SuaraSumut.id - Polda Sumut menggagalkan pengiriman narkoba jenis sabu antarprovinsi. Seorang pria berinisial ARM (49) diamankan bersama barang bukti 2 kilogram sabu dalam kemasan teh asal China. Barang haram itu disamarkan sebagai oleh-oleh bika ambon.

Dirresnarkoba Polda Sumut Kombes Andy Arisandi mengatakan, pengungkapan bermula dari informasi soal pengiriman sabu dari Medan menuju Jambi yang menggunakan bus.

Petugas kemudian melakukan pengejaran dan mendapati bus melintas di Jalan MH Thamrin, Bakaran Batu, Rantau Prapat, Kecamatan Rantau Selatan, Kabupaten Labuhanbatu, Kamis, 12 Februari 2026. Bus tersebut kemudian dihentikan untuk pemeriksaan.

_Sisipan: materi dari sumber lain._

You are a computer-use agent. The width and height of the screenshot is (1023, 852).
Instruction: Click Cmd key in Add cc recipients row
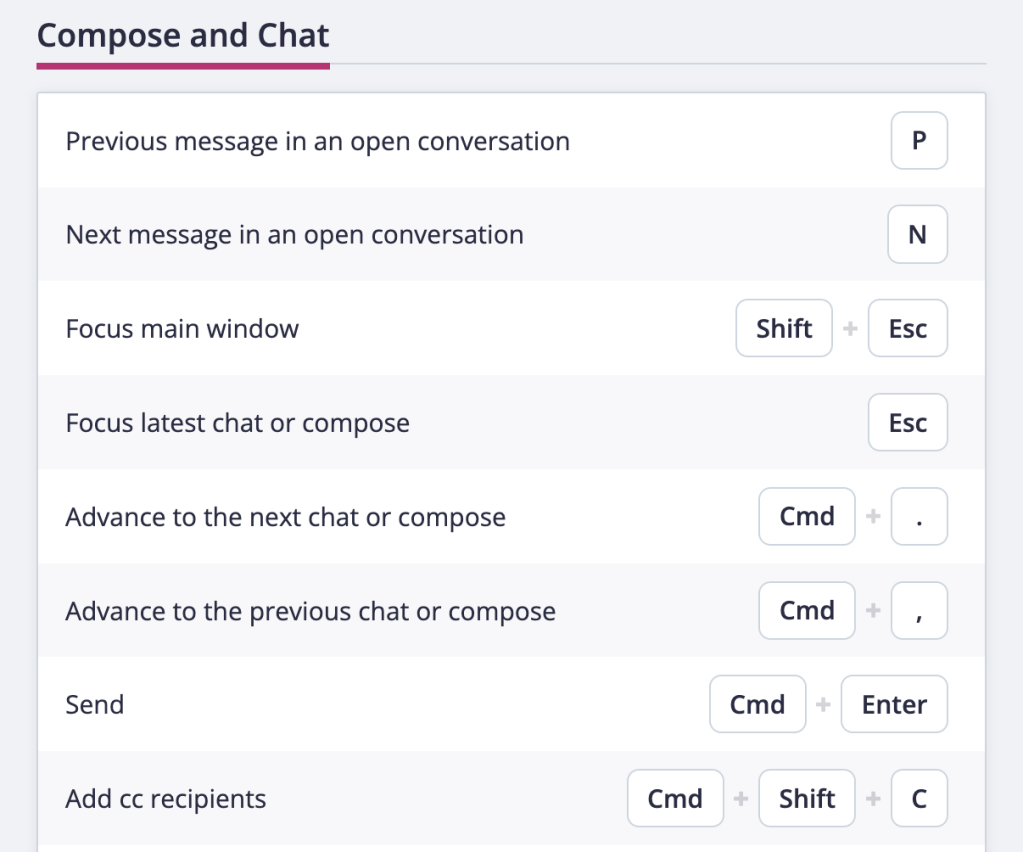(x=675, y=799)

“Petugas lalu melakukan penggeledahan dan menemukan 2 kilogram sabu disimpan dalam kemasan oleh-oleh bika ambon. Narkoba itu dibawa oleh ARM,” katanya, Rabu, 18 Februari 2026.

Selain barang bukti narkoba, petugas juga mengamankan satu unit ponsel Android dan selembar tiket bus tujuan Muaro Bungo.

Berdasarkan pemeriksaan awal, ARM mengaku diperintah oleh seseorang berinisial R untuk mengantarkan sabu tersebut ke Muaro Bungo dengan imbalan Rp15 juta jika barang tersebut sampai ke tujuan.

Polisi kini masih memburu sosok R yang diduga sebagai pengendali pengiriman, sekaligus mendalami kemungkinan adanya jaringan narkoba antarprovinsi dalam kasus tersebut.